Zero-hours contracts and on-call contracts
Updated: 18.02.2022
Zero-hours contracts are generally taken to mean various types of employment contracts where the working hours vary between a maximum and minimum amount of hours and you are called into work as needed. Collective agreements may contain specific provisions on these and require average minimum working hours.
Since 1 June 2018, employment legislation has contained definitions of working hours arrangements for so-called variable working hours.
The collective agreements in certain sectors also contain corresponding provisions.
As well as this, on-call workers for whom each job they are hired for represents a separate fixed-term employment relationship, who are also considered zero-hours employees.
Legislation on contracts with variable working hours
The Employment Contracts Act contains a definition of a variable working hours clause. This means, firstly, a working hours arrangement in which the employee’s working hours vary between a minimum and maximum amount under the employment contract. So the working hours agreed in the employment contract could be, for example, 0-40 hours a week or 10-37.5 hours a week.
A variable working hours clause means, secondly, an arrangement where the employee undertakes to perform work when separately asked to do so. Then the minimum amount of working hours is in practice zero.
The employer may not take the initiative to use a variable working hours clause if the employer’s labour need is fixed.
It also cannot be agreed that the employee’s minimum working hours are fewer than the employer’s labour need. It follows that minimum working hours can be increased during the employment relationship, since the employer must negotiate updated minimum working hours with the employee if the actual working hours in the preceding 6 months show that the minimum working hours have been agreed to be below the labour need.

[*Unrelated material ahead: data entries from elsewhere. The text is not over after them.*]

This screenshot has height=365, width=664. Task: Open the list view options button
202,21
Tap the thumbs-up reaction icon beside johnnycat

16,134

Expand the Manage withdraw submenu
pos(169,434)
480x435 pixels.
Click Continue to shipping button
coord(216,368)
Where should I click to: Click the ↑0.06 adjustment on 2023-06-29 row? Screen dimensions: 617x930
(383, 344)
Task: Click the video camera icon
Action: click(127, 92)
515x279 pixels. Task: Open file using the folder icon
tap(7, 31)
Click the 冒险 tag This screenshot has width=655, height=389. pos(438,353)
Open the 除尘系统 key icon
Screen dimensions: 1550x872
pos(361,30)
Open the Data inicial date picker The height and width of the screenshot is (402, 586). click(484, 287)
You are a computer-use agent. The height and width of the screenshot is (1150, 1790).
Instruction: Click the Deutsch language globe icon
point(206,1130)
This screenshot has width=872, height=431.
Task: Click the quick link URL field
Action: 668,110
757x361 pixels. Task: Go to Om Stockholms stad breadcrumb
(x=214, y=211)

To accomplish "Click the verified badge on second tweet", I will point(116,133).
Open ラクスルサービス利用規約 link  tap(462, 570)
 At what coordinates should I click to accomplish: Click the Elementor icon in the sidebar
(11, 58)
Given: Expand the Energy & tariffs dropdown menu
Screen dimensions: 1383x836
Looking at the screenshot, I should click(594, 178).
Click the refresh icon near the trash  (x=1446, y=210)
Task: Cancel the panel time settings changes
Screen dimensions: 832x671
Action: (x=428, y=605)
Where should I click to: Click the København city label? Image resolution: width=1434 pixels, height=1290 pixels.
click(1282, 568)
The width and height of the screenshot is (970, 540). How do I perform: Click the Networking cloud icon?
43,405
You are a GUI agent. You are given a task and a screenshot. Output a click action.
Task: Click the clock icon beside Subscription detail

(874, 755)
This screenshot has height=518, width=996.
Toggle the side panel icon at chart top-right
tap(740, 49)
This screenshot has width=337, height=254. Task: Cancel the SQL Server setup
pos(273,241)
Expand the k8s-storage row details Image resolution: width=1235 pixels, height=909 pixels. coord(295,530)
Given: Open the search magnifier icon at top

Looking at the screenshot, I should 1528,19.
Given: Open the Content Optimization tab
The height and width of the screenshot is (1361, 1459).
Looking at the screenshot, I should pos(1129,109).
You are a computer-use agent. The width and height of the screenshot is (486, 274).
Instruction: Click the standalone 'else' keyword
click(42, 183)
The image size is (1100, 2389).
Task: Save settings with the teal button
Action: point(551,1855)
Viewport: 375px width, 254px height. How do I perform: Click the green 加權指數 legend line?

Adding extra hours requires that the employee working on a variable hours contract gives consent separately each time or for a fairly short period. The law also contains separate provisions on drawing up work shift schedules, pay during illness and notice-period pay.
Collective agreements may contain their own definitions for corresponding working hours clauses. Check this in the collective agreement for your sector, which you can find here.
Collective agreement may prohibit use of zero-hours contracts
The use of variable working hours contracts may be prohibited outright in a collective agreement. For example, in the commerce collective agreement average minimum working hours must be agreed for employees working less than 37.5 hours.
If an employee in the commerce sector works "on call as required" or "on call separately", each spell of employment offered separately constitutes a separate fixed-term employment relationship. There must be legal grounds for each employment relationship being fixed-term, so employers cannot use them if their labour need is continuous.
Then the employee also always has the right to refuse offers of employment spells.
If, on the other hand, shifts are entered in the shift schedule for an employee and he/she does not have an opportunity to refuse them, it means that he/she is a part-time employee and average minimum working hours must be agreed with him/her.